"It's about time that social media companies are held responsible for their content and are accountable for their actions," the Bishop of Gloucester, Rachel Treweek, has said after the Government unveiled plans to impose substantial fines on websites that fail to take action against "online harms".
The Department for Digital, Culture, Media and Sport (DCMS) outlined plans on Monday to create an independent watchdog responsible for ensuring websites follow a "code of practice" to protect vulnerable users.
The watchdog would hold websites accountable for breaches by imposing fines or blocking them, with individual executives also being held personally liable.
According to the proposals, websites will face action if they fail to block content such as child sex abuse, hate crimes, revenge pornography or terrorist propaganda.
Bishop Treweek, who has been campaigning for a safer online environment since 2016, said the plans were "an encouraging sign that the online world will start to be regulated to protect people like Molly Russell", the 14-year-old schoolgirl whose parents believe was influenced to take her own life after viewing images on depression and suicide on Instagram.

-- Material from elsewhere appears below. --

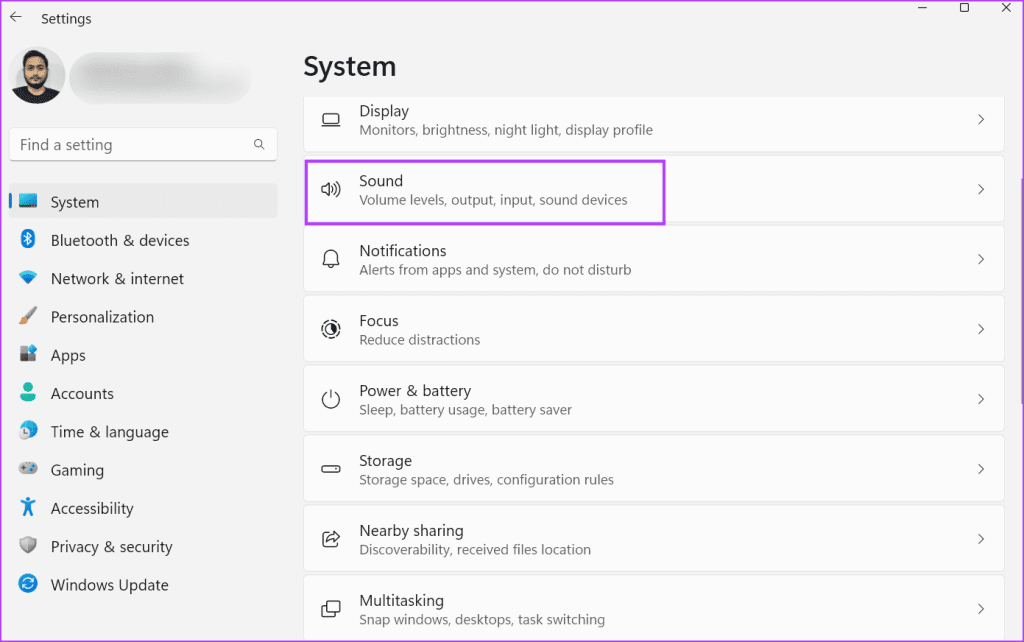Select Apps in the sidebar

[x=68, y=355]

"It's about time that social media companies are held responsible for their content and are accountable for their actions," said Bishop Treweek.
"No other organisation in the 'real' world has that freedom. We manage to regulate electricity, water companies, broadcasters, shops etc through consumer bodies, yet for years social media companies have been allowed to self-regulate.

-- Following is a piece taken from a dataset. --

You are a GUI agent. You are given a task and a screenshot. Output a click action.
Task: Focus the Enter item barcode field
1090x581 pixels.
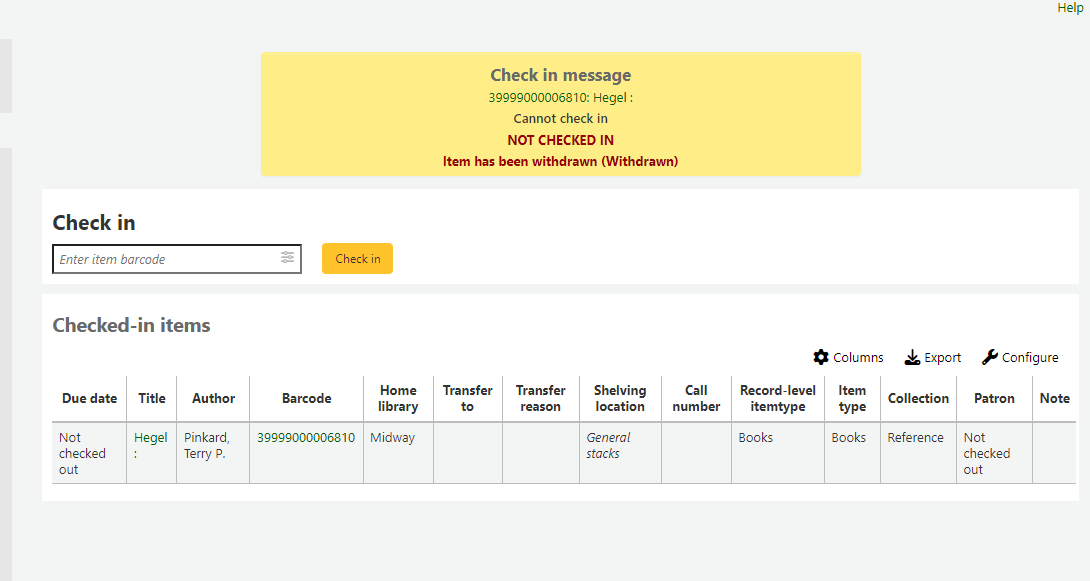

"These new clear standards, backed up by enforcement powers will hopefully be the step change to start really protecting our children and young people online."
Writing in the Telegraph today, the Bishop of St Albans, Alan Smith, said that the problem of harmful online content needed a global solution.
"There was a time when the global nature of the online world made it possible for people to shrug their shoulders and claim that regulation was impossible," he said.
"Now, with the tide turning, is the time to put that notion away forever: what we are seeing are global problems that require global solutions.
"We need an international treaty-level approach to defining the moral norms and standards for the online world, because like the sea, the waves of the internet wash up on every continent and we have to regard them as deserving of the same attention if we are to harvest their pearls as well as avoid the sharks."